Mutations on S3-backed MergeTree tables in ClickHouse have very different cost profiles depending on whether the mutation can use the primary index. This article walks through measured behavior on a 700 million row table, explains why the difference is so large, and gives practical guidance on table design and operations.
Why Mutations Matter on S3
A ClickHouse mutation is not an in-place update. The engine rewrites the affected parts to apply the change and atomically swaps the new parts in. On local disk this is expensive but bounded by your SSD throughput. On S3 the same operation translates into network traffic that you pay for, both in time and in bucket request charges. Understanding the read and write volumes of a mutation lets you make informed decisions about table design and DML strategy.
Test Setup
The reference benchmark uses a table with 700 million rows distributed across 70 partitions on an S3 disk, with merges disabled to isolate mutation behavior from background activity. The storage policy includes both a default local disk and an S3 disk with prefer_not_to_merge enabled.
Schema:
- Column
A(Int64): ~2.22 GiB compressed, included in the primary key - Column
S(String): ~2.33 GiB compressed, not indexed - Column
D(Date): ~5.09 MiB compressed - Total table size on S3: ~4.58 GiB
Mutation by Primary Key
A delete that filters on the primary key column A runs efficiently:
ALTER TABLE t DELETE WHERE A = 42;
Measured behavior:
| Metric | Value |
|---|---|
| Duration | ~17 to 19 seconds |
| S3 reads | ~23 MiB |
| S3 writes | ~27 KiB |
The primary index lets ClickHouse skip most granules. Only the granules that potentially contain matching rows are read and rewritten. Because the matching rows are a small fraction of the data, the output is tiny.
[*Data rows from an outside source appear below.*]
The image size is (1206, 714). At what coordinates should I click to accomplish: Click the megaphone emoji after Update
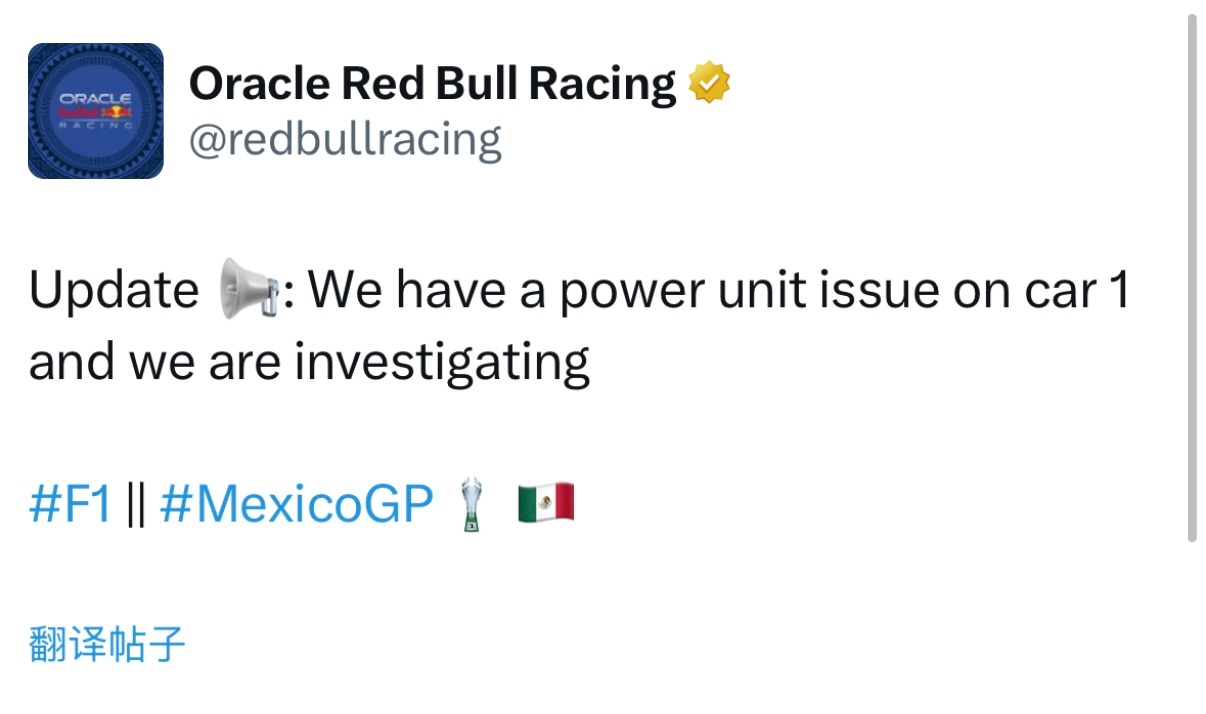247,289
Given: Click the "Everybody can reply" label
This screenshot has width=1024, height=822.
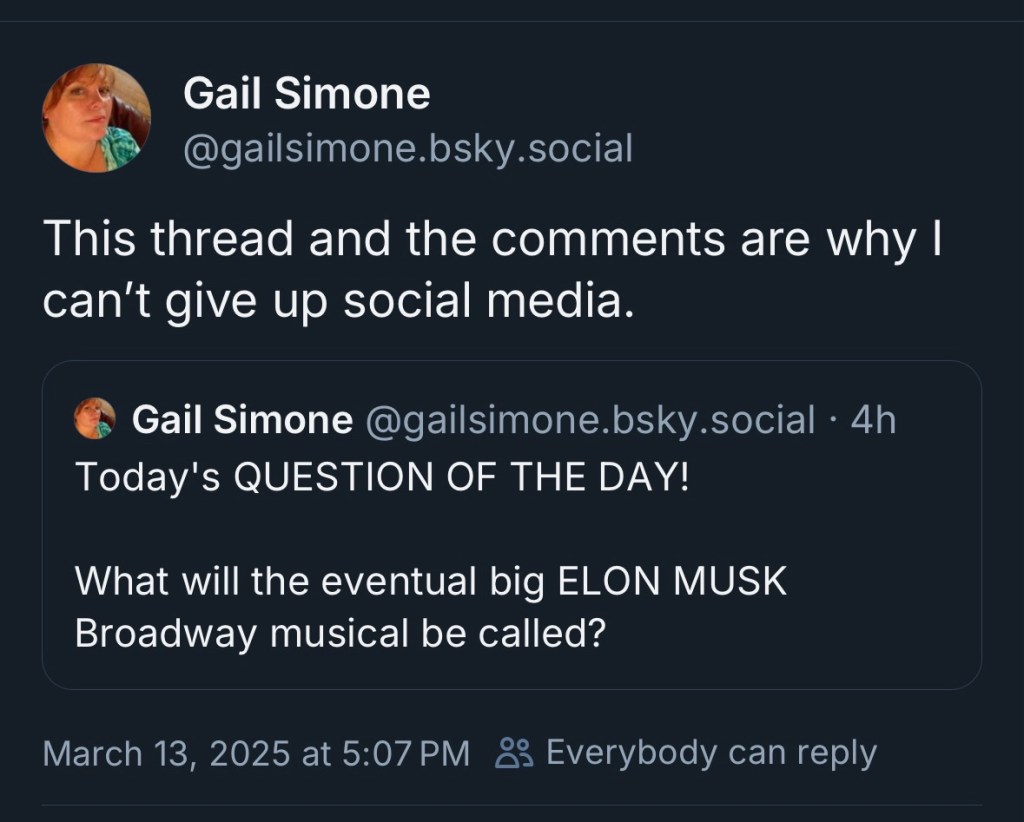Looking at the screenshot, I should (x=711, y=752).
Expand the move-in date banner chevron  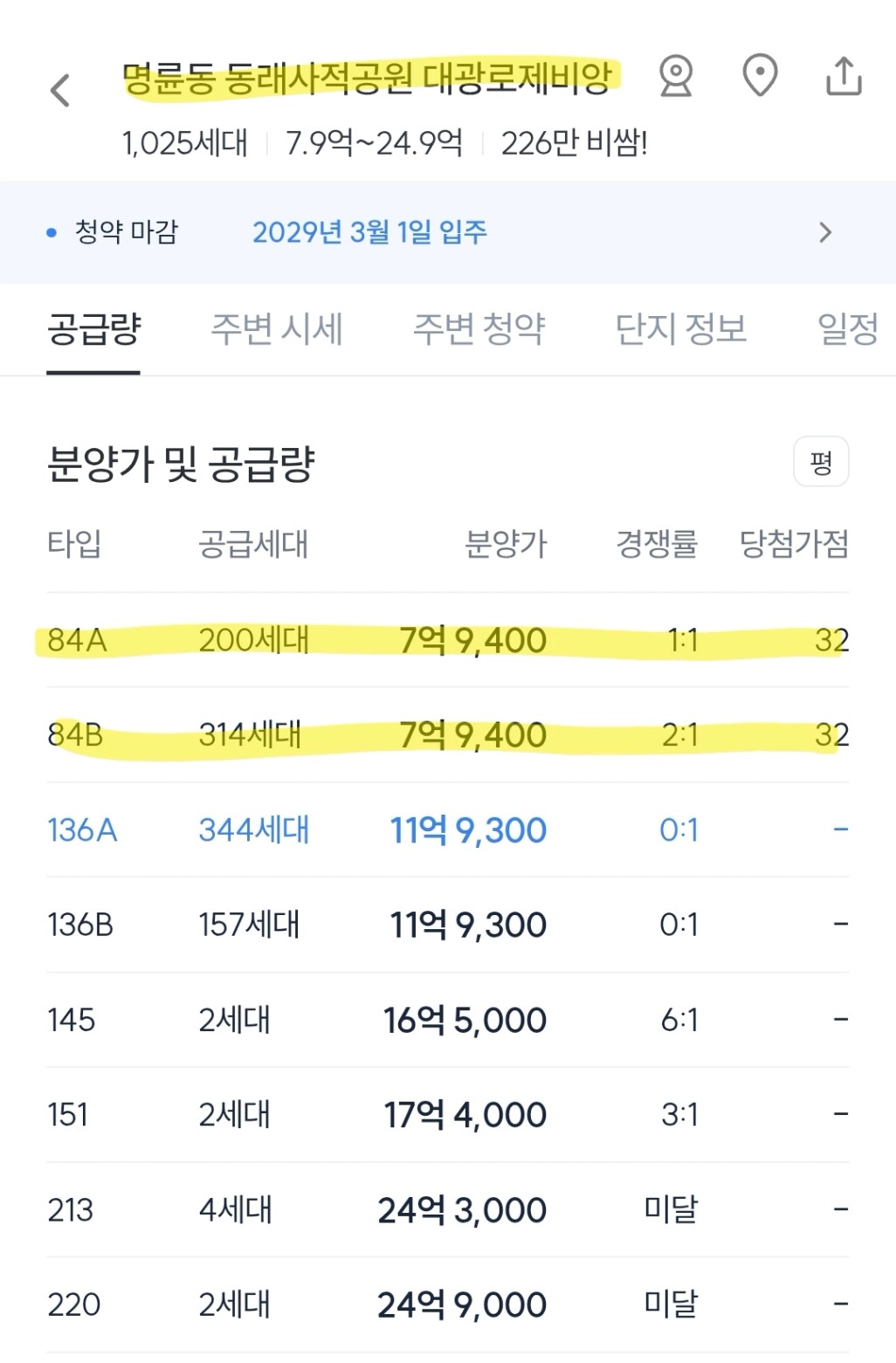825,232
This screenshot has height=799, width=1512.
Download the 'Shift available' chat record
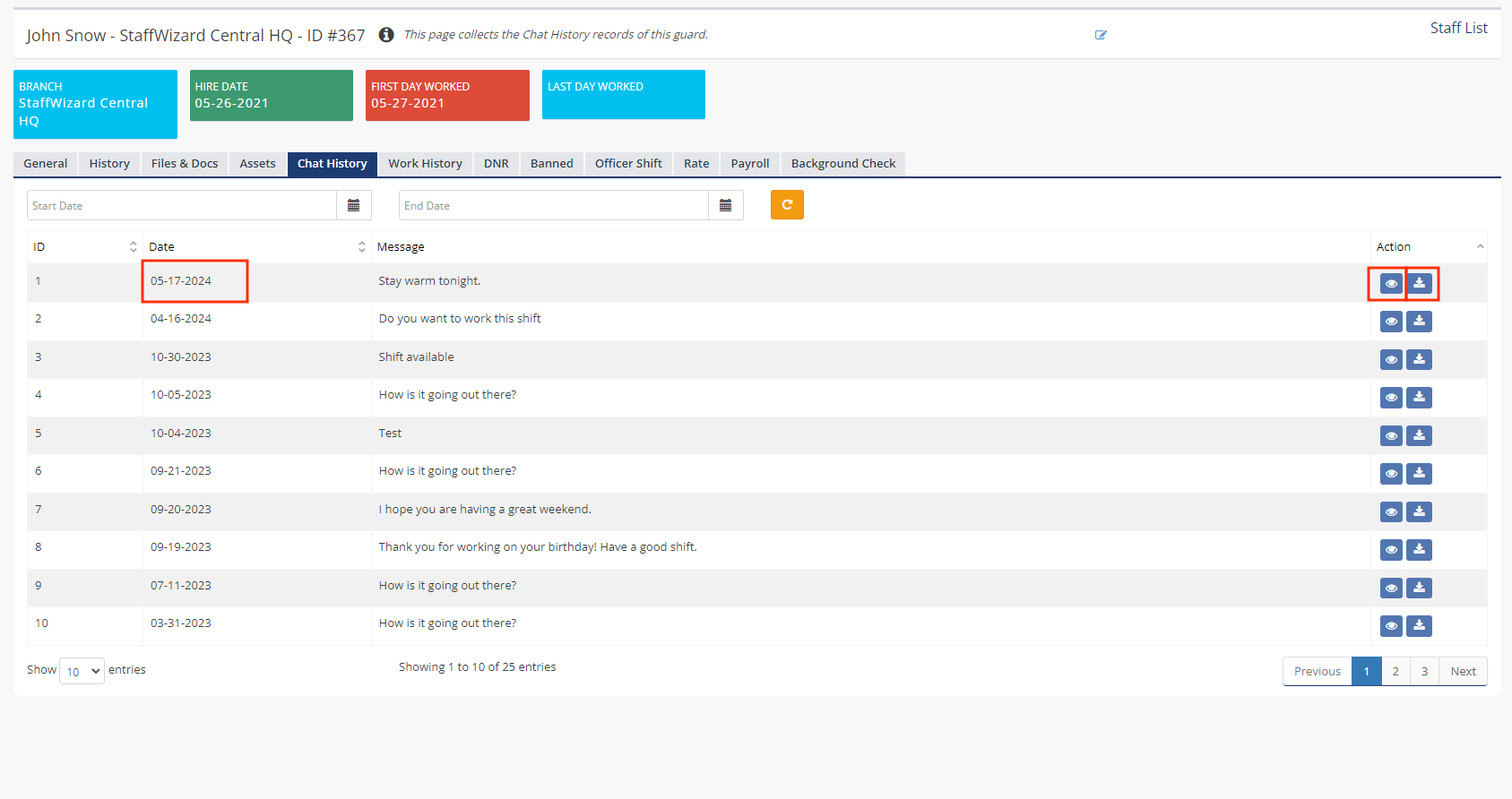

Mutation on a Non-Indexed Column
A delete that filters on the unindexed string column S cannot skip granules:
ALTER TABLE t DELETE WHERE S = 'some-value';
Measured behavior:
| Metric | Value |
|---|---|
| Duration | ~29 to 31 seconds |
| S3 reads | ~2.39 to 2.42 GiB |
| S3 writes | ~41 MiB |
The engine must read the entire S column to evaluate the predicate. The write volume is larger than the primary key case because more parts are touched and rewritten end to end, including columns the predicate did not reference.
Why Writes Grow Faster Than the Logical Change
Even a delete that removes a handful of rows can produce tens of MiB of writes. The reason is structural: ClickHouse writes whole parts, not row-level changes. Every part that contains at least one affected row is rewritten in full. Columns the mutation did not touch are still copied into the new part because the part is the atomic unit.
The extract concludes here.